In general, synthetic polymers are more affordable than natural ones and offer greater versatility in synthesis, processing, and modification. Crucially, it is possible to efficiently and selectively adjust their mechanical characteristics.35,36 However, because synthetic polymers are not bioactive, they require more modifications than natural polymers. Additionally, due to their essentially inert nature, it remains difficult to tune the surface properties of synthetic polymers, such as wettability, hydrophilicity, and cell adhesion. It is crucial to modify the surface of nanofibers following electrospinning to improve their suitability for tissue engineering.37,38 However, this modification is generally expensive and not always stable and could alter the original properties of the functionalized nanofibers. Conversely, scaffolds made of natural polymers promote greater cell adhesion, proliferation, and differentiation than those made of synthetic polymers because natural polymers are intrinsically bioactive and have cell-interactive domains on their backbones.39–43 Among the natural polymers prepared by the electrospinning technique, we find collagen, nucleic acids (DNA), polysaccharides (Alginate, chitosan, hyaluronic acid chitin), and lipids (lecithin), gelatin, elastin, casein, silk fibroin, cellulose acetate, fibrinogen, etc.44–55 Generally, Scaffolds based on natural polymers demonstrate better clinical performance. To further improve the efficiency of the made nanofibers, composite polymers, and co-polymers were exploited by mixing the natural and synthetic polymers in the electrospinning. Indeed, natural polymers including chitosan, gelatin, and collagen were frequently combined with synthetic polymers.56,57 In vivo, studies of composite nanofibers made of synthetic and natural polymers have also been conducted. For vascular tissue engineering, for instance, electrospun composite collagen/PCL nanofibers have been studied.58 Additionally, by blending PCL with polyethylene glycol (PEG) polymers, nanofibrous scaffolds with the right porosity for cell infiltration and growth were created.59 Additional electrospun nanofiber scaffold combinations were created and assessed. These involved blending synthetic polymers with various bioactive inorganic minerals, such as hydroxyapatite (HA) and calcium phosphate. Promising outcomes were observed in the in vivo and in vitro cell proliferation and differentiation.60,61

Recently, much attention has been paid to effective bioactive biomaterials and dressings-based biopolymers in the medical field especially, to treat acute and chronic wounds.62–67 Due to their close resemblance to the extracellular matrix (ECM) for wound healing and skin regeneration, their strong barrier qualities against external pathogens, their high porosity and permeability to air and water, electrospun nanomaterials have proven to be an excellent alternative.

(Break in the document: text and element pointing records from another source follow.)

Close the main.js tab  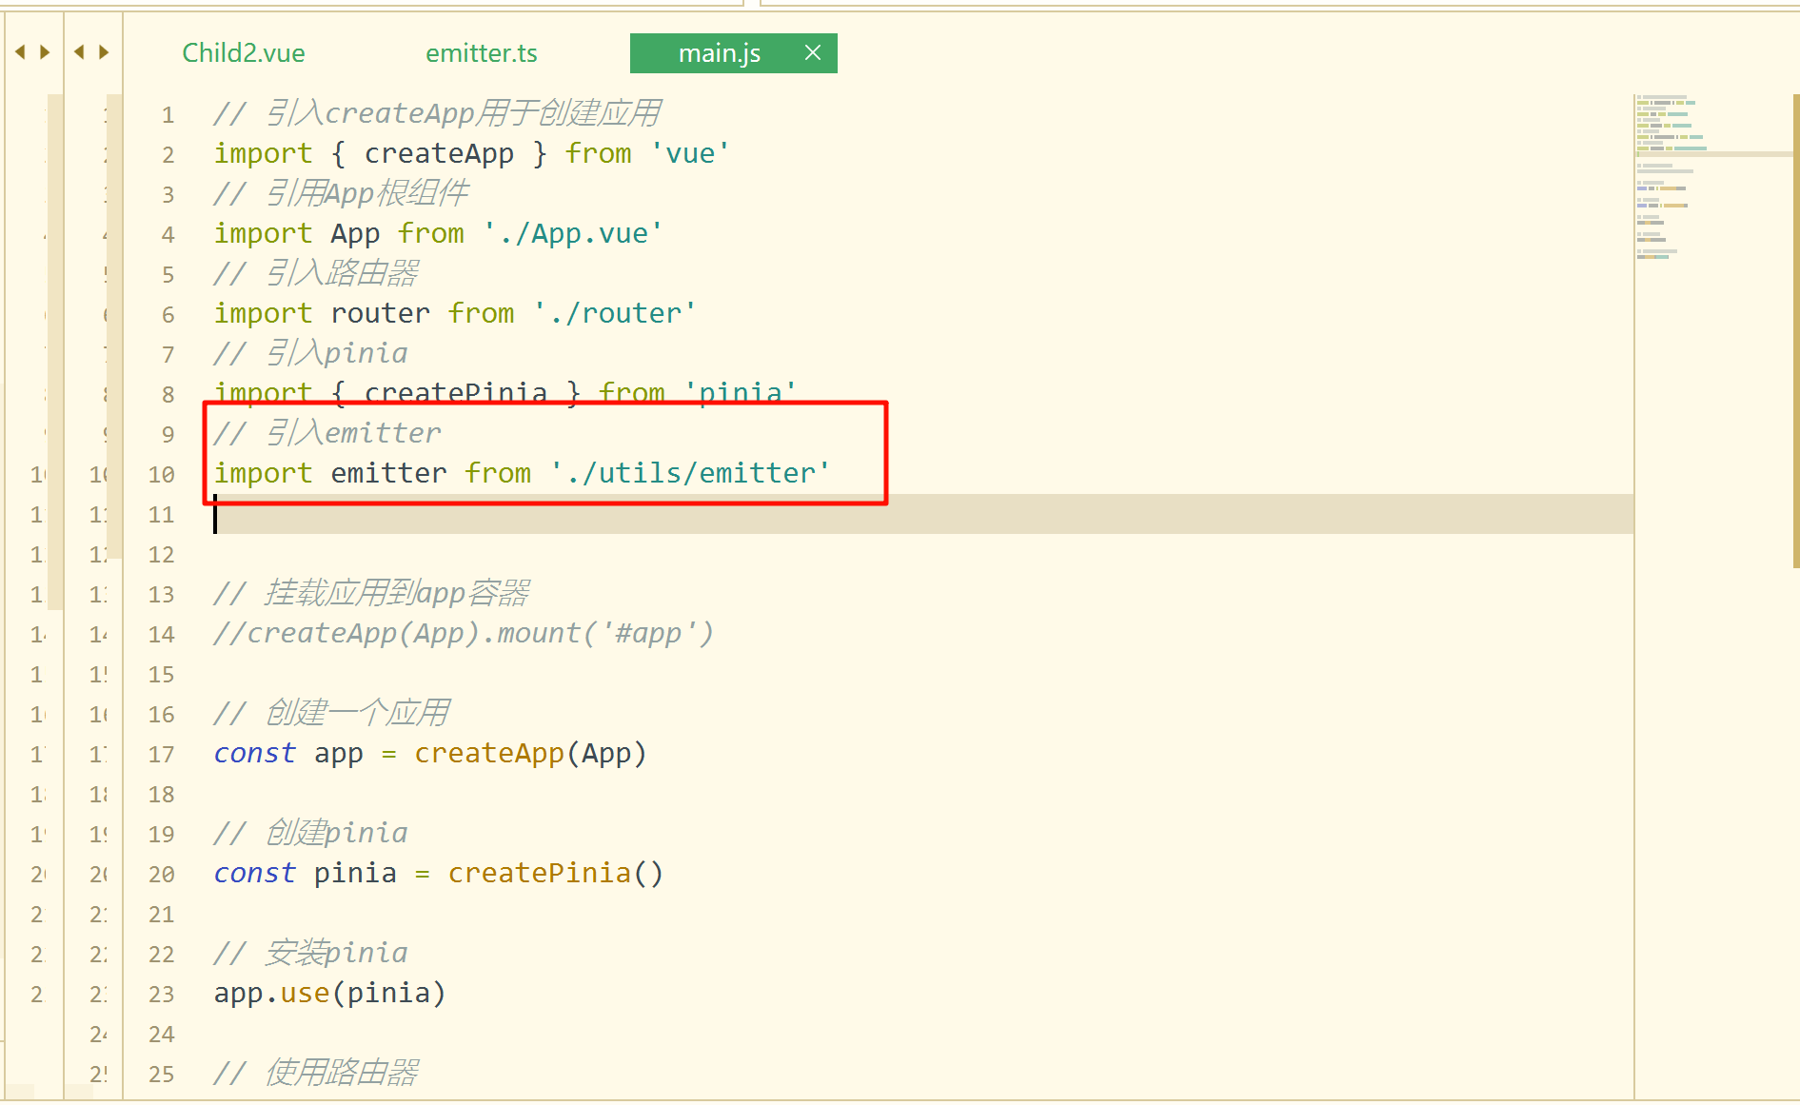pyautogui.click(x=813, y=53)
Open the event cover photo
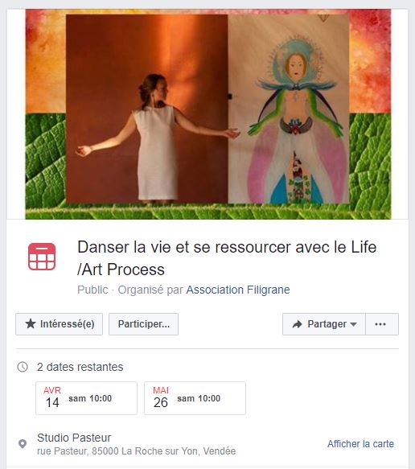Image resolution: width=415 pixels, height=469 pixels. (x=208, y=114)
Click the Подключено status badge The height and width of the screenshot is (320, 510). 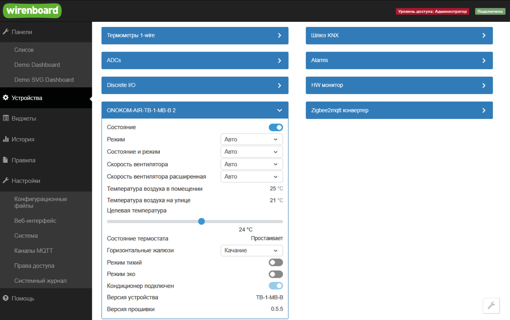[x=490, y=11]
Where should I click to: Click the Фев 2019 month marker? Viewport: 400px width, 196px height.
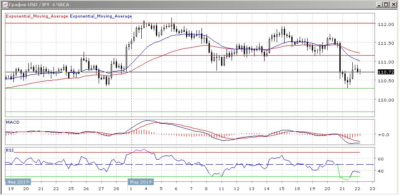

Indeed, electrospinning nanofiber membranes' porosity structure can imitate the natural extracellular matrix (ECM) of tissues, promoting the adhesion, migration, proliferation, and differentiation of epithelial cells.68–70 Owing to their increased specific surface area, nanofibers may be able to perform many functions, such as halting bleeding, loading and releasing medicines more easily, and effectively absorbing exudate from traumatized areas.71 Moreover, the substantial porosity of 60–90% of the electrospun nanofiber materials and their random mesh arrangement promote cellular respiration, limit excessive water loss, and keep the trauma surface moist. They also inhibit external microbial invasion and stop granulation tissue from growing into the dressing.72 In light of these benefits, electrospun nanofibers have the potential to be the most promising wound dressing.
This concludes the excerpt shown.